Five Simple Nutrition Rules for People With Diabetes

Armen Hareyan's picture

Book by University of Pittsburgh nutritionist for people who want to lose weight and improve diabetes control

Five simple rules can help people with diabetes lower their blood sugar, lose weight and live a healthier life, according to a recently published book called ChangeOne for Diabetes.

Using lessons learned from a study of overweight adults with Type 2 diabetes, nutritionist Pat Harper, M.S., R.D., presents a sensible and realistic program for people who want to lose weight and improve diabetes control.

Based on a successful one-year study at the University of Pittsburgh School of Medicine, the book focuses on small, steady changes in eating, activity and lifestyle habits that resulted in an 8 to10 percent reduction in body weight and an average of 25 percent reduction in blood sugar for those in the study.

"Although the book's focus is on how to improve the eating habits of people with diabetes, these weight loss tips can work for everyone," said Ms.

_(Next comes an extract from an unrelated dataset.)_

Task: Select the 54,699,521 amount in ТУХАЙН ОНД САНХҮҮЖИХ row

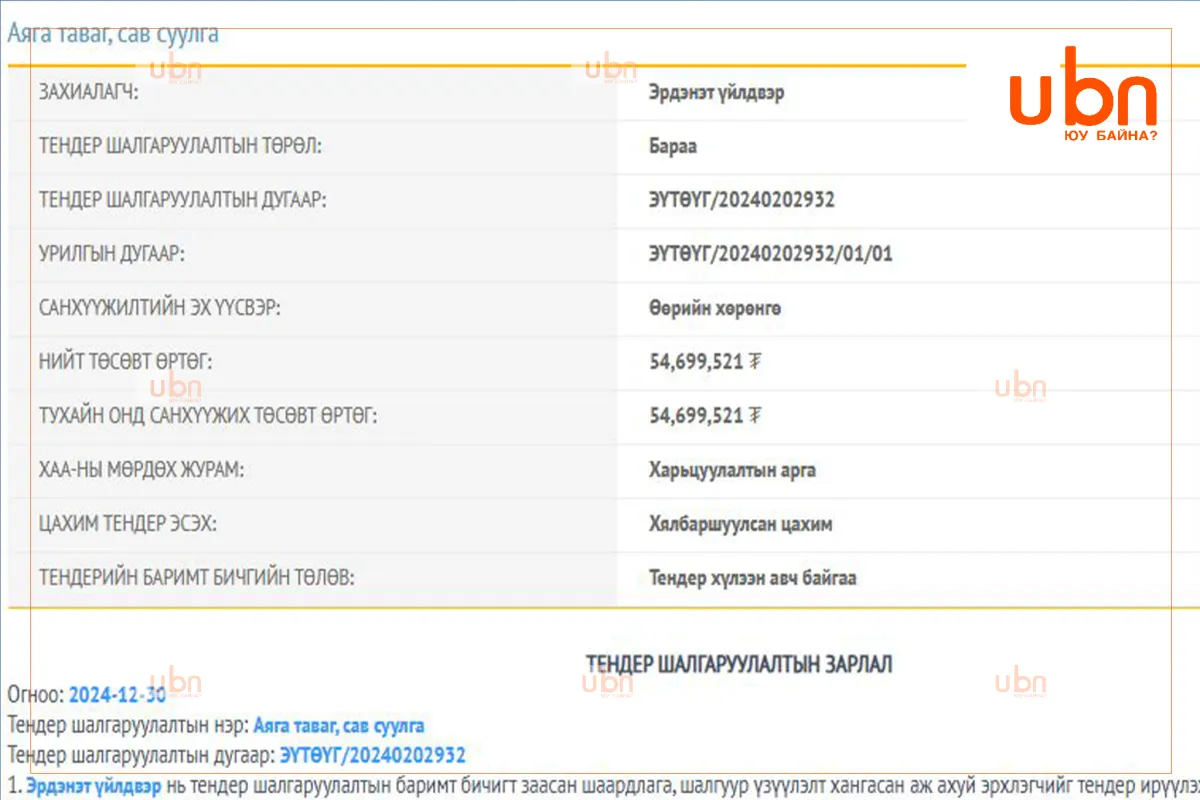Action: pos(705,416)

Harper, a registered dietitian and coordinator of nutrition weight loss studies at the University of Pittsburgh Department of Medicine. "Slowly but surely, small changes add up to a healthier lifestyle."

Published by Reader's Digest (Jan. 2005), ChangeOne for Diabetes is grounded in just a few simple rules, according to Ms. Harper.

* Eat every 4 to 5 hours throughout the day;

* Eat balanced meals that include a protein food, a starch, a vegetable and/or fruit;

* Choose lower fat foods;


* Eat smaller portions of everything but veggies;

* Become more active.

Ms. Harper was the lead nutritionist in the Pittsburgh study, called the Diabetes Obesity Intervention Trial, which involved 52 overweight adults with non insulin-dependent Type 2 diabetes. A year after the start of the study participants had a mean weight loss of more than 8 percent and of those who were on diabetes medication at the beginning of the study, 77 percent were able to go off of their meds by the end of one year.

"During the study there was no structured diet, no carb counting, no specific fat or carb goals and no banned foods," she said. "People just followed the 'Rules' outlined in the book and they lost weight. As they lost weight their blood sugar went down, and they improved their overall health."

The book also features 100 delicious recipes, 200 photos, a walking plan, a unique approach to portion control, diagrams, demonstrations, checklists and handy tips that include:

A "master the plate" approach... by mentally dividing the plate into left and right halves. Then split the right half into two equal parts. Fill the left half with veggies. The top right is reserved for starches such as rice, potatoes or pasta on the bottom right leaves room for meat.

"Master your disaster" foods... by learning secrets of healthy recipe makeovers for such foods as French fries, apple pie, fried chicken, Buffalo wings and even cheesecake.

Additional, simple-to-follow steps cover the importance of timing meals, controlling portions, exercising and easing stress.

Ms. Harper received her M.S. degree in nutrition from the University of Pittsburgh, a B.S. in foods and nutrition from Fontbonne College in St. Louis, MO, and her dietetic internship from Shadyside Hospital in Pittsburgh.

Her background includes clinical nutritionist at Allegheny General Hospital in Pittsburgh and chief dietitian at the Children's Hospital of Buffalo. She previously worked at the University of Pittsburgh as a research nutritionist for the MRFIT National Heart Attack Prevention Study, for the Food Additive and Hyperkinesis Study, and several weight loss studies in the department of medicine, including the Diabetes Obesity Intervention Trial (DO IT study), the Multidisciplinary Intensive Treatment for Obesity (MITO) study, and the Optifast Study. She previously was a Nutrition Instructor at Penn State University.

This page is updated on April 21, 2013.